WHAT IS ASKED:
Extract the rows between the line holding "Click the green" and the line holding "coord(88,315)", inclusive, and reproduce them verbatim.

Rows of pointing data:
++++++

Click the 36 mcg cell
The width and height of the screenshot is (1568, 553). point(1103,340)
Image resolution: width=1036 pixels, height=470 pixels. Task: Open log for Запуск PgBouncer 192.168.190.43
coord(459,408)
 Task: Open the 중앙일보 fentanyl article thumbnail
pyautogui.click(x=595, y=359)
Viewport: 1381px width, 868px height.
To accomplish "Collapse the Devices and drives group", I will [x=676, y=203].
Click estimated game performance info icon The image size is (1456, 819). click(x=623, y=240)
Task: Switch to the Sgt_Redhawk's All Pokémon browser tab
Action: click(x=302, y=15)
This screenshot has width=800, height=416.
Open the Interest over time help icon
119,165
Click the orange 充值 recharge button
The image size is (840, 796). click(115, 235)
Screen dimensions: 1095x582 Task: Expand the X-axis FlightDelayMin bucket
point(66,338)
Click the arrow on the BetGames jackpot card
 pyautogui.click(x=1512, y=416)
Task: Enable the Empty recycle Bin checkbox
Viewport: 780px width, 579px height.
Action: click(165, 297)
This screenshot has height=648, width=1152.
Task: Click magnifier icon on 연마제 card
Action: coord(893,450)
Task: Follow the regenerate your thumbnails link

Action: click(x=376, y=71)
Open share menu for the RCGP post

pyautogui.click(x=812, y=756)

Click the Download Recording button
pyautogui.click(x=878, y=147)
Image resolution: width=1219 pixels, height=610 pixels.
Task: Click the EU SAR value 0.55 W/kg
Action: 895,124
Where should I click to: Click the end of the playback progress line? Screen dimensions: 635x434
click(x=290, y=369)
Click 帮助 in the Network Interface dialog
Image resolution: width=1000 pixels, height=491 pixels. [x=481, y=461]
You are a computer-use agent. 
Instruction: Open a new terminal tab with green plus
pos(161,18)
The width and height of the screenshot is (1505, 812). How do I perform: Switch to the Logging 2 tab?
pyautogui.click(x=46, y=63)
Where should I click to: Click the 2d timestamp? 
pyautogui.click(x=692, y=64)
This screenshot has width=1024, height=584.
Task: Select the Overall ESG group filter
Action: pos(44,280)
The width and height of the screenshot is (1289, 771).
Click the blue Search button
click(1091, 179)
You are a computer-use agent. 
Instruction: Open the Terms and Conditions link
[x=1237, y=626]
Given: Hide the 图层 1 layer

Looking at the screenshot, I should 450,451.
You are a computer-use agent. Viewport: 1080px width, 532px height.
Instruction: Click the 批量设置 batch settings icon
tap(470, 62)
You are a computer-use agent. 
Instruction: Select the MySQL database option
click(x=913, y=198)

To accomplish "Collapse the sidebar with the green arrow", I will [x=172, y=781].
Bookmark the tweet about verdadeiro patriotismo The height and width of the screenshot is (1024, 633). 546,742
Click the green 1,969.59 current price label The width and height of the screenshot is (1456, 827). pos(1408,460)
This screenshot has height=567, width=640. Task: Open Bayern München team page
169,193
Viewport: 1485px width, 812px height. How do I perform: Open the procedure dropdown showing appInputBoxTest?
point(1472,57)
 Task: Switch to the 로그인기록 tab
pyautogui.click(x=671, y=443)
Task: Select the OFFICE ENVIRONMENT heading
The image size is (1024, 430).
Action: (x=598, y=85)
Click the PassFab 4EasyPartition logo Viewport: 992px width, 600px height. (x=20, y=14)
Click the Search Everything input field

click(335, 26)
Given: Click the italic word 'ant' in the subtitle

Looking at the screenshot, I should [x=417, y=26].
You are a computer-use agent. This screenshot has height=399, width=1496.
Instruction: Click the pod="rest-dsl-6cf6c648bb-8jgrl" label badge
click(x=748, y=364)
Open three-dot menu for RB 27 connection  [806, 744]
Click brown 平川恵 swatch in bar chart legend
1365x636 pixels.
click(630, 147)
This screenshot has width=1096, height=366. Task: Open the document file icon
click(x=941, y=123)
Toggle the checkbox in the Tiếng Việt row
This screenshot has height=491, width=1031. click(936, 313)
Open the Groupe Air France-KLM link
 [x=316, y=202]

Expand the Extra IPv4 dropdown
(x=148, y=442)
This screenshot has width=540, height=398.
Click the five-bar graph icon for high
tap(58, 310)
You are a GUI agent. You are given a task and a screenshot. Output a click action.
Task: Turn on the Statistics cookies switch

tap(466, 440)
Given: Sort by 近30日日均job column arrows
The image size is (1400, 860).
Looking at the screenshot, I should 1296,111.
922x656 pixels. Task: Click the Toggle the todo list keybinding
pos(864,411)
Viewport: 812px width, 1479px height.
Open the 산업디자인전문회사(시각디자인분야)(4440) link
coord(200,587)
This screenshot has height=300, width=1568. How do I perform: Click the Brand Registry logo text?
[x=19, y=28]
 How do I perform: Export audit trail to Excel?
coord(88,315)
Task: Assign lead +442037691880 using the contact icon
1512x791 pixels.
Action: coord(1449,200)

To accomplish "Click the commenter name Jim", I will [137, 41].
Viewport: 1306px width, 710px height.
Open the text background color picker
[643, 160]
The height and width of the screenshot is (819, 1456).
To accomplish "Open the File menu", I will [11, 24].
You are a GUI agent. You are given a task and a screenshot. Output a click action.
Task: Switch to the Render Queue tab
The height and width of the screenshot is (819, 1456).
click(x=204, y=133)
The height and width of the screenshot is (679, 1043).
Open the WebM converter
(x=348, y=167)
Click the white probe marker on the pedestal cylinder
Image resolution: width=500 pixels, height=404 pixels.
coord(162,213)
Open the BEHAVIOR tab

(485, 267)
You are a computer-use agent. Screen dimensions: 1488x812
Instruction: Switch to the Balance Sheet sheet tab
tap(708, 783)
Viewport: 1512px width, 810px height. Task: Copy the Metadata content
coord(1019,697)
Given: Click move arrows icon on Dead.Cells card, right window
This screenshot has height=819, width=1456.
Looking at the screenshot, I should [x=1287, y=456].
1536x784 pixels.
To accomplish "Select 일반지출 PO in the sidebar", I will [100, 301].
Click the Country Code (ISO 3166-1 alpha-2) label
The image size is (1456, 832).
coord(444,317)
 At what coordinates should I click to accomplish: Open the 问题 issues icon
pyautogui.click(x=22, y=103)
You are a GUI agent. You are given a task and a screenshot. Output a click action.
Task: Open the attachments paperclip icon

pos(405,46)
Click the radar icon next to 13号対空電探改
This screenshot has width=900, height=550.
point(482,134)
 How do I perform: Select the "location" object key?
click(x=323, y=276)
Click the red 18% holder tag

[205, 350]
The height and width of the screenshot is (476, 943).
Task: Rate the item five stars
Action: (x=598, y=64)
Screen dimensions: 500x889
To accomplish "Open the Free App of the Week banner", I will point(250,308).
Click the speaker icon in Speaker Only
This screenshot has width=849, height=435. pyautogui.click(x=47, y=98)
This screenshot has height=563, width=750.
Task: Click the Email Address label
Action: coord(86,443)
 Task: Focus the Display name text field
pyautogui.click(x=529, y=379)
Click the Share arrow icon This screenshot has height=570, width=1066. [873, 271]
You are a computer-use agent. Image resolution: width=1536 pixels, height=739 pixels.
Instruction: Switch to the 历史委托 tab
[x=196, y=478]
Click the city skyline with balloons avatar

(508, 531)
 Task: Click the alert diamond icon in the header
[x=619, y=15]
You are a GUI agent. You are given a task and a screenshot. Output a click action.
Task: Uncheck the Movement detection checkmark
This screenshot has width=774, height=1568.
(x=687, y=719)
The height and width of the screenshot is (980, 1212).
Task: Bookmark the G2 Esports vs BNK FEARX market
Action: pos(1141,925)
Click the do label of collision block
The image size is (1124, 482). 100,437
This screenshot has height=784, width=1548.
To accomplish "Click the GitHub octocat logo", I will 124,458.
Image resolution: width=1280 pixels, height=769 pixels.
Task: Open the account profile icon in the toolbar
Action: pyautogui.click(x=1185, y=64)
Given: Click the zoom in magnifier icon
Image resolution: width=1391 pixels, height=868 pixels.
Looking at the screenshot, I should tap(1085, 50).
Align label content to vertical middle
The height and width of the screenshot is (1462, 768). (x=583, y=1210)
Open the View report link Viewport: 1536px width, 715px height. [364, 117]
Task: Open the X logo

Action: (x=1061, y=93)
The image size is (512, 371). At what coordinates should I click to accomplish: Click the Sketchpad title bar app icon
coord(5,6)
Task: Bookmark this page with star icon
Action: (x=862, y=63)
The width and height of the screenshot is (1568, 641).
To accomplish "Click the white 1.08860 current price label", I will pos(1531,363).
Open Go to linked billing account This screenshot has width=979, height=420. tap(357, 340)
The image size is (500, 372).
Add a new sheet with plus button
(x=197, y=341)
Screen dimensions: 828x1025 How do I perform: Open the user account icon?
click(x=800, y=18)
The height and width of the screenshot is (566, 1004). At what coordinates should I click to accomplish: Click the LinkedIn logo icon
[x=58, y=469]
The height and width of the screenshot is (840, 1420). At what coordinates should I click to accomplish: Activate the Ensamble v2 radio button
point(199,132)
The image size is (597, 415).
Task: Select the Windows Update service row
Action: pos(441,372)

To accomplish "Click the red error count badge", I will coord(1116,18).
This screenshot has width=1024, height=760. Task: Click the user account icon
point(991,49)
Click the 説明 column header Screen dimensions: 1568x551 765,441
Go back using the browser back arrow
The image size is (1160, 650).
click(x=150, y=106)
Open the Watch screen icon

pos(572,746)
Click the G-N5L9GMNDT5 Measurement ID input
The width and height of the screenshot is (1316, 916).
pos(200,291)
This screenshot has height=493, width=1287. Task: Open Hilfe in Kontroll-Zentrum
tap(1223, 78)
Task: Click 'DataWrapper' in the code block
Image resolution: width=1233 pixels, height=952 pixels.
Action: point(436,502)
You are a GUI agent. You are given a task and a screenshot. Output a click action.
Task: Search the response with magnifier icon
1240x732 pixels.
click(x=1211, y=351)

++++++

WRITTEN ANSWER:
Click the green 1,969.59 current price label The width and height of the screenshot is (1456, 827). pos(1408,460)
This screenshot has height=567, width=640. Task: Open Bayern München team page
169,193
Viewport: 1485px width, 812px height. How do I perform: Open the procedure dropdown showing appInputBoxTest?
point(1472,57)
 Task: Switch to the 로그인기록 tab
pyautogui.click(x=671, y=443)
Task: Select the OFFICE ENVIRONMENT heading
The image size is (1024, 430).
Action: (x=598, y=85)
Click the PassFab 4EasyPartition logo Viewport: 992px width, 600px height. (x=20, y=14)
Click the Search Everything input field

click(335, 26)
Given: Click the italic word 'ant' in the subtitle

Looking at the screenshot, I should [x=417, y=26].
You are a computer-use agent. This screenshot has height=399, width=1496.
Instruction: Click the pod="rest-dsl-6cf6c648bb-8jgrl" label badge
click(x=748, y=364)
Open three-dot menu for RB 27 connection  [806, 744]
Click brown 平川恵 swatch in bar chart legend
1365x636 pixels.
click(630, 147)
This screenshot has width=1096, height=366. Task: Open the document file icon
click(x=941, y=123)
Toggle the checkbox in the Tiếng Việt row
This screenshot has height=491, width=1031. click(936, 313)
Open the Groupe Air France-KLM link
 [x=316, y=202]

Expand the Extra IPv4 dropdown
(x=148, y=442)
This screenshot has width=540, height=398.
Click the five-bar graph icon for high
tap(58, 310)
You are a GUI agent. You are given a task and a screenshot. Output a click action.
Task: Turn on the Statistics cookies switch

tap(466, 440)
Given: Sort by 近30日日均job column arrows
The image size is (1400, 860).
Looking at the screenshot, I should 1296,111.
922x656 pixels. Task: Click the Toggle the todo list keybinding
pos(864,411)
Viewport: 812px width, 1479px height.
Open the 산업디자인전문회사(시각디자인분야)(4440) link
coord(200,587)
This screenshot has height=300, width=1568. How do I perform: Click the Brand Registry logo text?
[x=19, y=28]
 How do I perform: Export audit trail to Excel?
coord(88,315)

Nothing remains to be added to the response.